**TASK DIRECTIONS:** Search the entries for the word "computer". Copy every line that holds it.

**DATA LISTING:**
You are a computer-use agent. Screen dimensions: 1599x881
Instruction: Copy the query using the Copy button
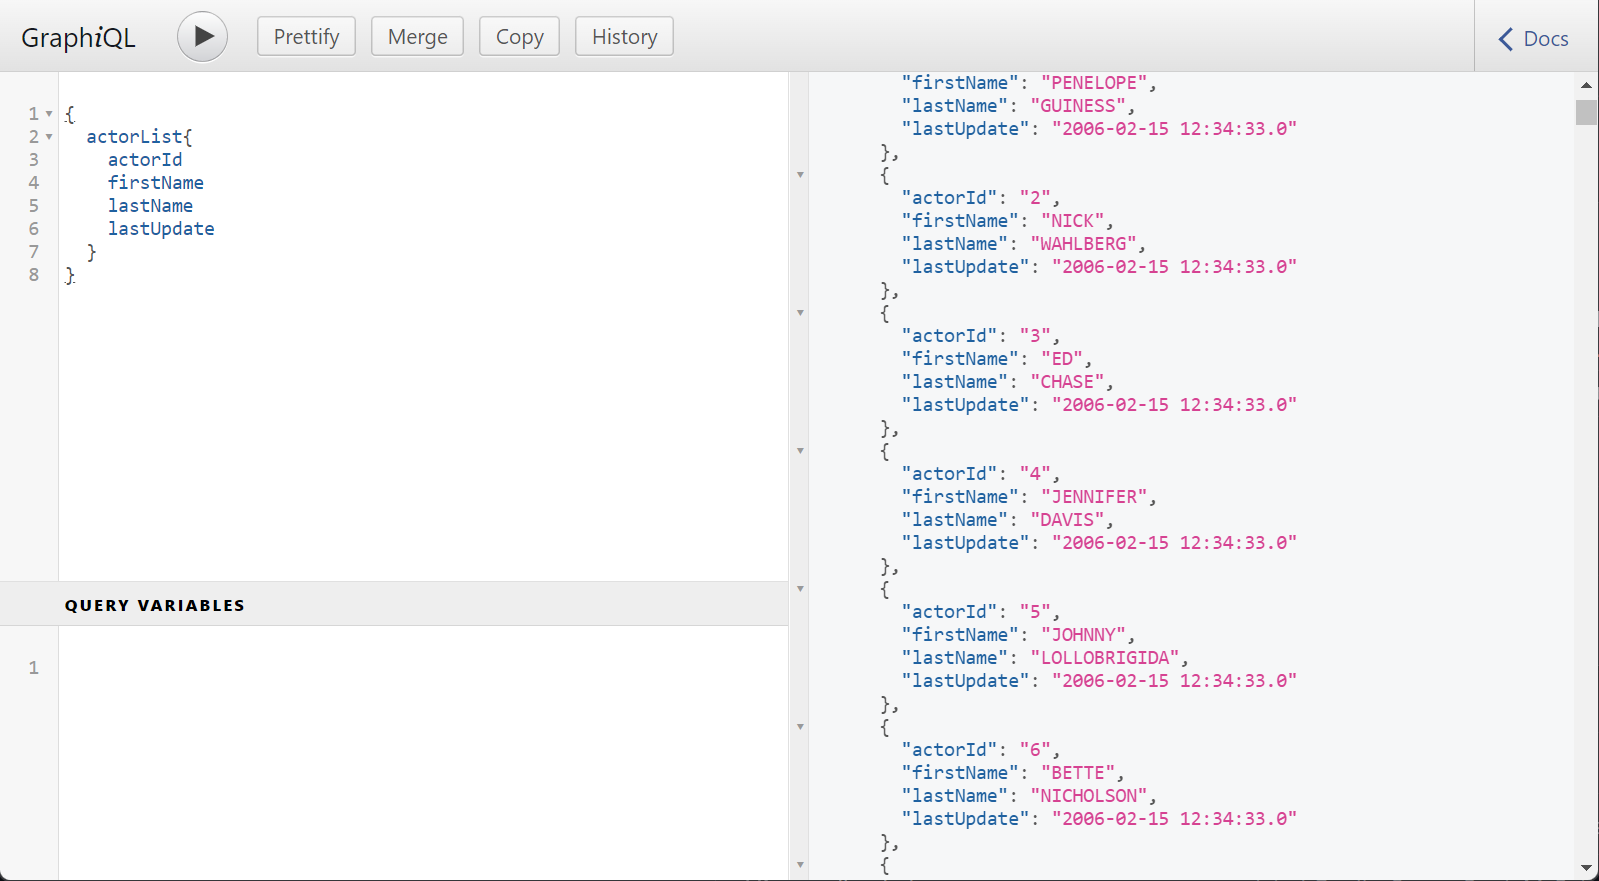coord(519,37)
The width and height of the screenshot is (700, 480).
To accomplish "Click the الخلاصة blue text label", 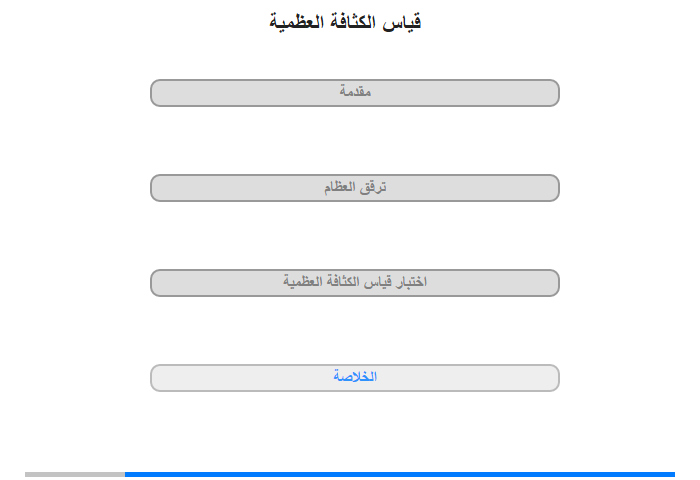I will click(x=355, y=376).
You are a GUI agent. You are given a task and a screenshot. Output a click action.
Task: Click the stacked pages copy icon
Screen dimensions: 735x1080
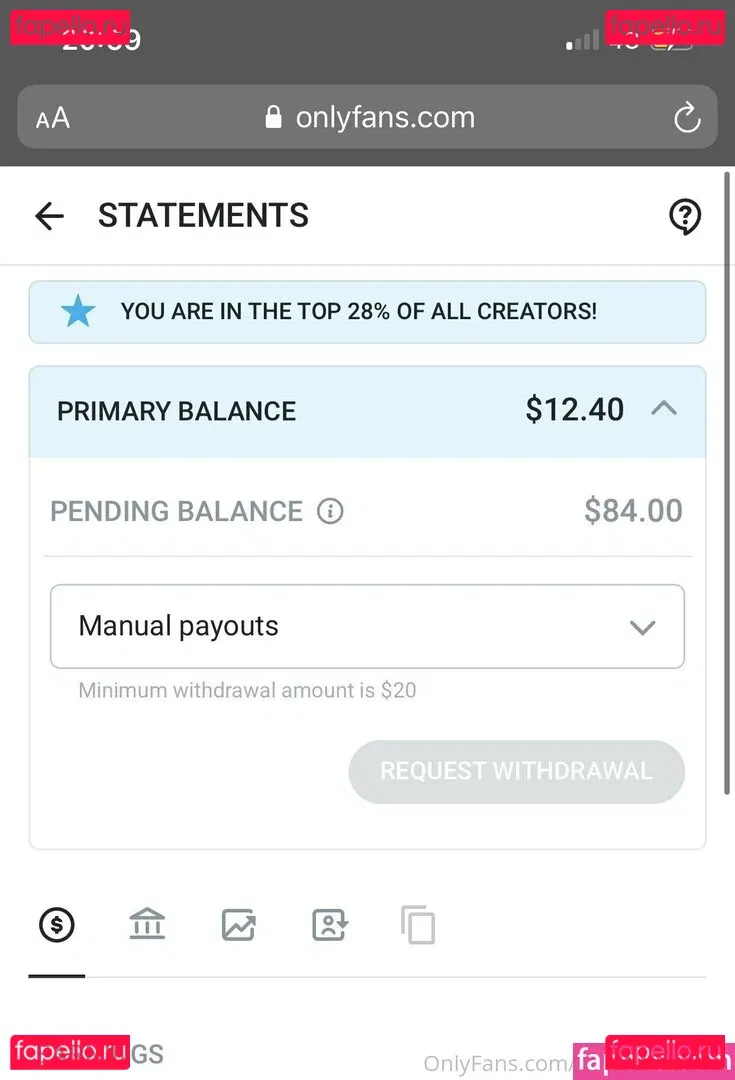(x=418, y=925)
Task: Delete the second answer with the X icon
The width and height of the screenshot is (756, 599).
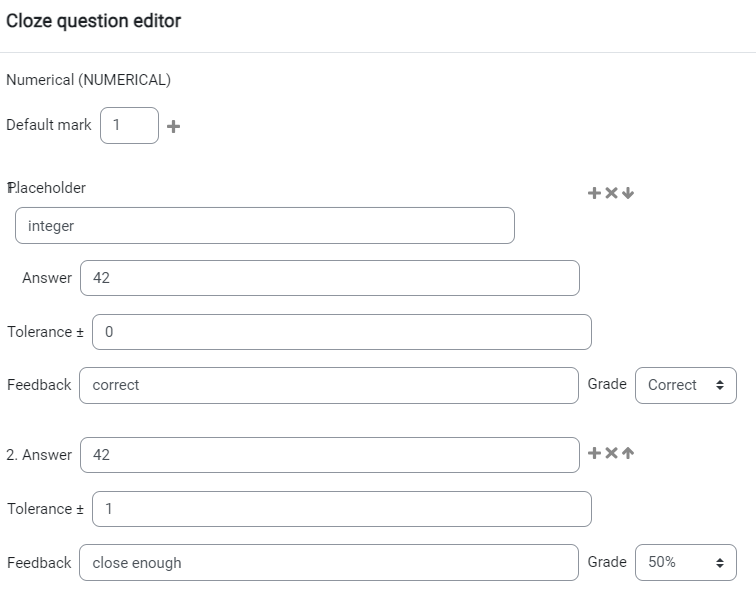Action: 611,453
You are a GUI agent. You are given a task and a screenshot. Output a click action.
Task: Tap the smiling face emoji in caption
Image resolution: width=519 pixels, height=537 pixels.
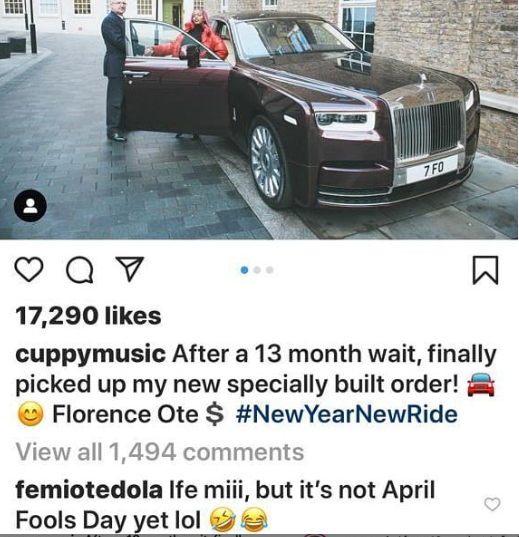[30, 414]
--
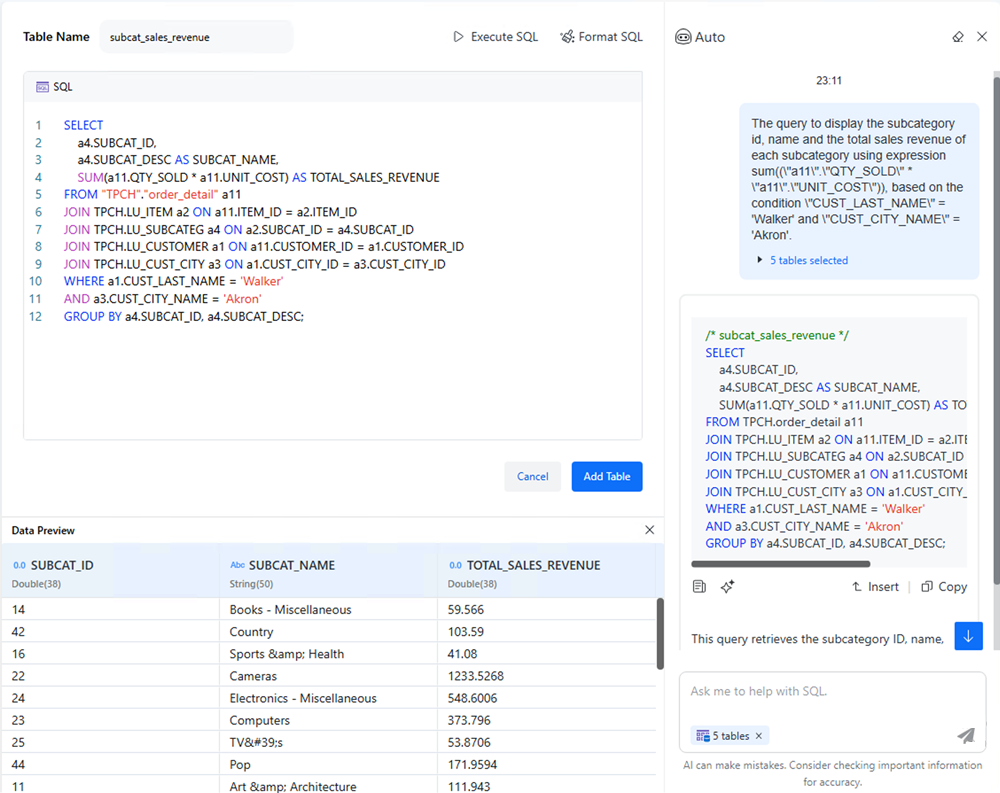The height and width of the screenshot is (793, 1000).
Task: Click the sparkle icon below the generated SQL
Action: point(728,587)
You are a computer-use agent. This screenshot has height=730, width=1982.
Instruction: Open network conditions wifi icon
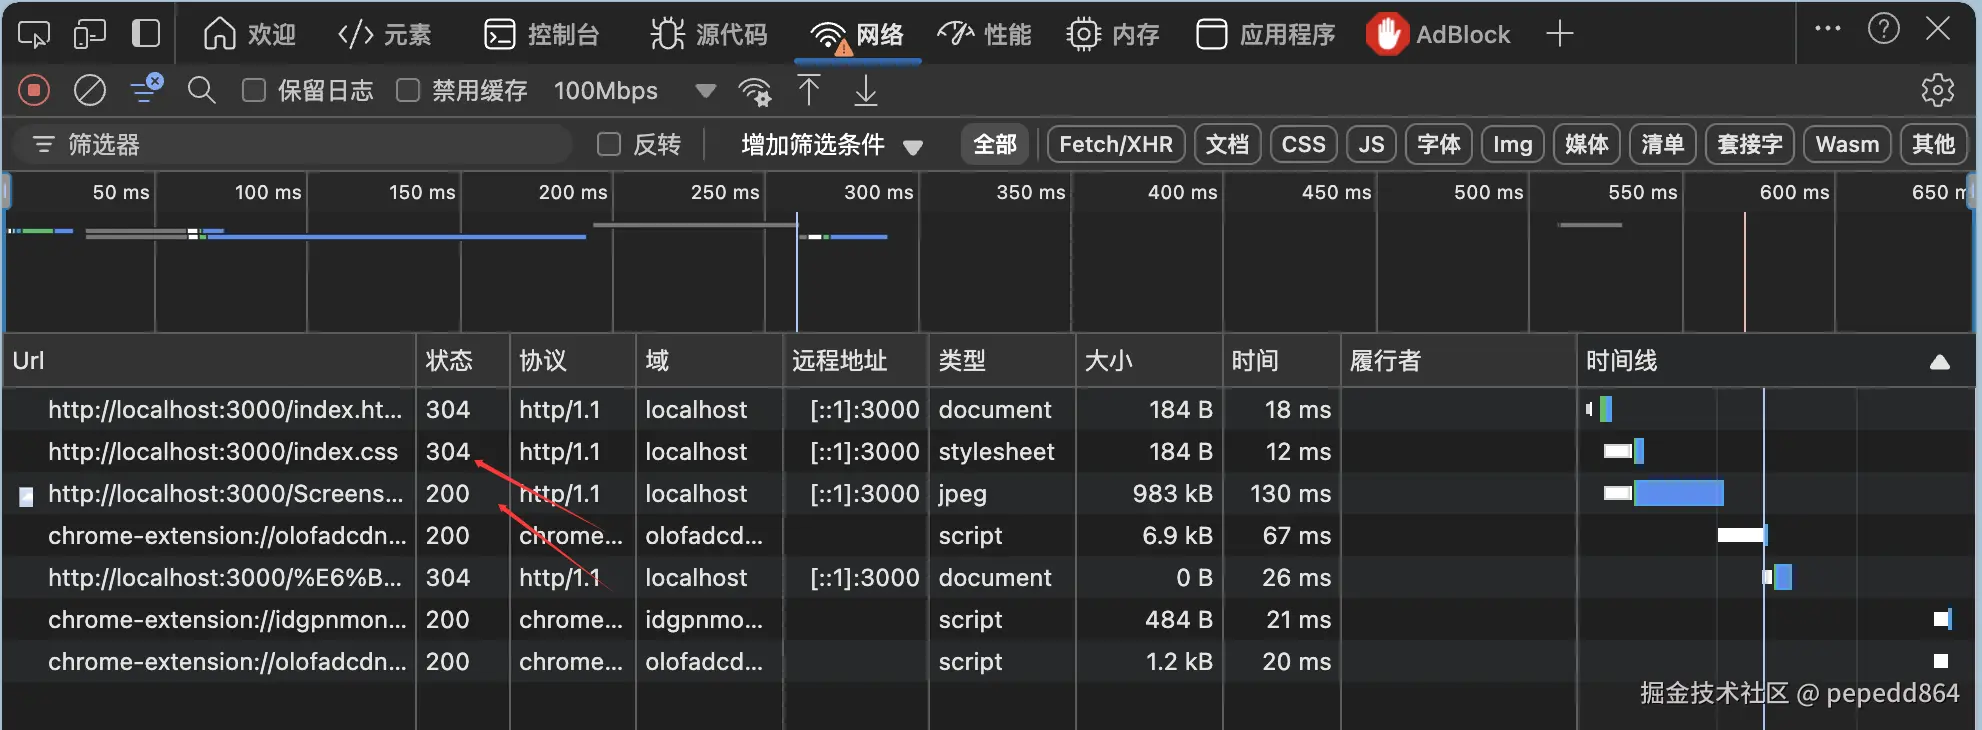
* * *
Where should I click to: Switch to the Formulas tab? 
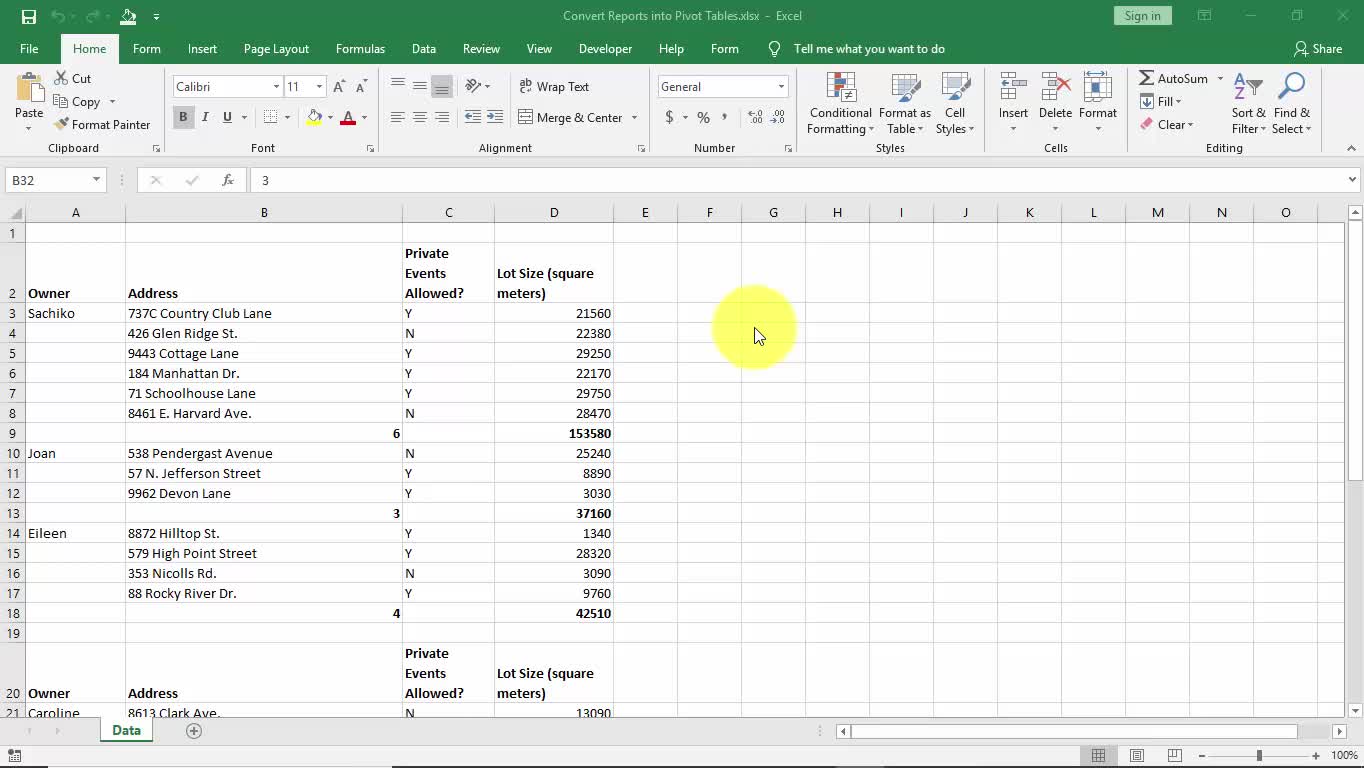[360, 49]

**FINISHED EXERCISE:**
You are a computer-use agent. Screen dimensions: 1599x881
You are a computer-use agent. This screenshot has height=730, width=1982.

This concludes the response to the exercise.